Dataset rows:
· · ·

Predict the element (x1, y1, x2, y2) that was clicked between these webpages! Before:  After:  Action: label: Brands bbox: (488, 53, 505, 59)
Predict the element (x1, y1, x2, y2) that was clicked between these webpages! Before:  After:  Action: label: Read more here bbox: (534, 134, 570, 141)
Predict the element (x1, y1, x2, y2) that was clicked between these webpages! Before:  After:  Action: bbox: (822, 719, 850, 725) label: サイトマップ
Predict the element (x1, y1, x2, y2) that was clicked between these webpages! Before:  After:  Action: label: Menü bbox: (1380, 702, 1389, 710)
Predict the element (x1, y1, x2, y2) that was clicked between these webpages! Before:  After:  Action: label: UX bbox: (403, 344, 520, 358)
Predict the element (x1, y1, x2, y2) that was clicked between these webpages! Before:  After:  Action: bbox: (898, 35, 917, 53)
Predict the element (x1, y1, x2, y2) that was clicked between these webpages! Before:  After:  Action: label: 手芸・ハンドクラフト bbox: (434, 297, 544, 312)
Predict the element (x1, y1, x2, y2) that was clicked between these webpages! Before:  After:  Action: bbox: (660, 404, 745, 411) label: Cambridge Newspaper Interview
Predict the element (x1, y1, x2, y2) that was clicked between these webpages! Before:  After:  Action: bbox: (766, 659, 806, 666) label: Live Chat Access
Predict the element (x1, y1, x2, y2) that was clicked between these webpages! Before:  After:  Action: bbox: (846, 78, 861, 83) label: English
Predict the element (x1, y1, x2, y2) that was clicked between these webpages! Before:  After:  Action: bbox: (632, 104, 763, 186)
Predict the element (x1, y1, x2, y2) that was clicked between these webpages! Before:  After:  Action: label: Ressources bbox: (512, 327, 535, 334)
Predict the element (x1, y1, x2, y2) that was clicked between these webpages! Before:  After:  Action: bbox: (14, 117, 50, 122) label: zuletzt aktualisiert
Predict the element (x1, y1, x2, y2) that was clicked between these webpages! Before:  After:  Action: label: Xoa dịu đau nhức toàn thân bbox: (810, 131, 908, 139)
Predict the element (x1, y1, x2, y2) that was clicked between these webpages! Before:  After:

· · ·

Short exercise:
Rewrite the records above with "webpages" replaced by "web pages" in every record, keeping all other text the same.

The completed task:
Predict the element (x1, y1, x2, y2) that was clicked between these web pages! Before:  After:  Action: label: Brands bbox: (488, 53, 505, 59)
Predict the element (x1, y1, x2, y2) that was clicked between these web pages! Before:  After:  Action: label: Read more here bbox: (534, 134, 570, 141)
Predict the element (x1, y1, x2, y2) that was clicked between these web pages! Before:  After:  Action: bbox: (822, 719, 850, 725) label: サイトマップ
Predict the element (x1, y1, x2, y2) that was clicked between these web pages! Before:  After:  Action: label: Menü bbox: (1380, 702, 1389, 710)
Predict the element (x1, y1, x2, y2) that was clicked between these web pages! Before:  After:  Action: label: UX bbox: (403, 344, 520, 358)
Predict the element (x1, y1, x2, y2) that was clicked between these web pages! Before:  After:  Action: bbox: (898, 35, 917, 53)
Predict the element (x1, y1, x2, y2) that was clicked between these web pages! Before:  After:  Action: label: 手芸・ハンドクラフト bbox: (434, 297, 544, 312)
Predict the element (x1, y1, x2, y2) that was clicked between these web pages! Before:  After:  Action: bbox: (660, 404, 745, 411) label: Cambridge Newspaper Interview
Predict the element (x1, y1, x2, y2) that was clicked between these web pages! Before:  After:  Action: bbox: (766, 659, 806, 666) label: Live Chat Access
Predict the element (x1, y1, x2, y2) that was clicked between these web pages! Before:  After:  Action: bbox: (846, 78, 861, 83) label: English
Predict the element (x1, y1, x2, y2) that was clicked between these web pages! Before:  After:  Action: bbox: (632, 104, 763, 186)
Predict the element (x1, y1, x2, y2) that was clicked between these web pages! Before:  After:  Action: label: Ressources bbox: (512, 327, 535, 334)
Predict the element (x1, y1, x2, y2) that was clicked between these web pages! Before:  After:  Action: bbox: (14, 117, 50, 122) label: zuletzt aktualisiert
Predict the element (x1, y1, x2, y2) that was clicked between these web pages! Before:  After:  Action: label: Xoa dịu đau nhức toàn thân bbox: (810, 131, 908, 139)
Predict the element (x1, y1, x2, y2) that was clicked between these web pages! Before:  After:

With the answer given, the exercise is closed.